Messina, inaugurata Fontana Ferma in Fiera
In occasione della presentazione del MIRA Messina, si è tenuta inoltre una cerimonia inaugurale (che verrà bissata nel pomeriggio a Reggio Calabria) dedicata all’installazione monumentale dei gruppi scultorei dal titolo la Fontana Ferma di Piero Pizzi Cannella. Le opere sono state collocate sulle due sponde dello Stretto: nell’area della ex Fiera di Messina, in un rigenerato Parco Urbano, e a Piazza De Nava, a Reggio Calabria. Due presenze speculari che arricchiscono il dialogo permanente tra le città, evocando una geografia culturale condivisa e una nuova centralità mediterranea costruita attraverso interventi sul territorio con il coinvolgimento del contesto locale. Messina e Reggio Calabria si uniscono così in un orizzonte simbolico e creativo, trasformando lo Stretto in una piattaforma di dialogo tra Europa, Africa e Mediterraneo.
Le opere giungono nelle due città a seguito della partecipazione del Museo Archeologico Nazionale di Reggio Calabria a due differenti programmi promossi dalla Direzione Generale Creatività Contemporanea del Ministero della Cultura. Il progetto di acquisizione dell’opera destinata a incrementare la collezione del museo a Reggio Calabria è stato infatti selezionato nell’ambito dell’avviso pubblico PAC2025 - Piano per l’Arte Contemporanea, che sostiene proposte progettuali per l’acquisizione, la produzione e la valorizzazione di opere dell’arte e della creatività contemporanee destinate al patrimonio pubblico italiano. Il progetto di produzione dell’opera destinata a Messina e finalizzata alla rigenerazione urbana dell’area interessata è stato selezionato, invece, nell’ambito del programma Il Museo Rigenera, che mira a incoraggiare iniziative di rigenerazione urbana a base culturale delle periferie da parte dei musei e dei luoghi della cultura statali afferenti al Ministero della Cultura.

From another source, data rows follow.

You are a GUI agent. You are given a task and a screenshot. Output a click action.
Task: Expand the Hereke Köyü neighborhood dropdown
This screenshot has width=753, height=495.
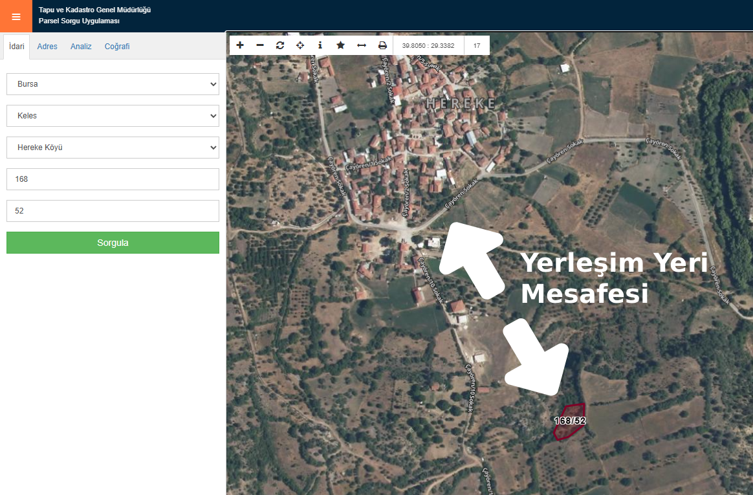pyautogui.click(x=113, y=148)
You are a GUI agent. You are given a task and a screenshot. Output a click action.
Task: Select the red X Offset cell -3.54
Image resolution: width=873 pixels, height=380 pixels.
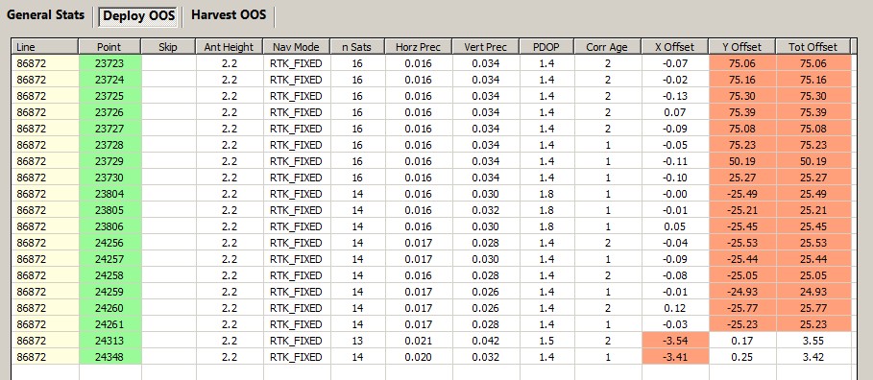(675, 341)
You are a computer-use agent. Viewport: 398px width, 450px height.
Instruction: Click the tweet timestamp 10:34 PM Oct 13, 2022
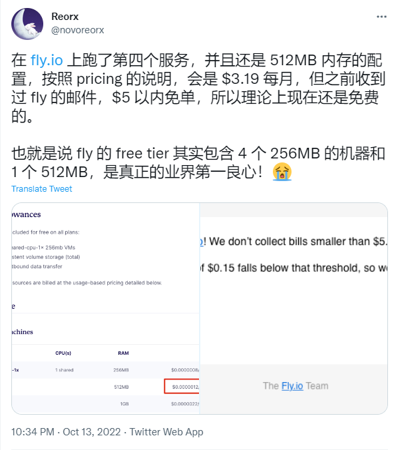[x=66, y=432]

Le due opere di Piero Pizzi Cannella trasformano i paesaggi dello Stretto, sulle due sponde, in luoghi aperti alla riflessione, allo scambio e alla rigenerazione di una comune identità mediterranea. Non una frontiera, ma un ponte; non un margine, ma un centro. Un destino che lo Stretto porta inscritto nella propria storia e nella propria geografia: essere spazio di attraversamento, relazione e rigenerazione.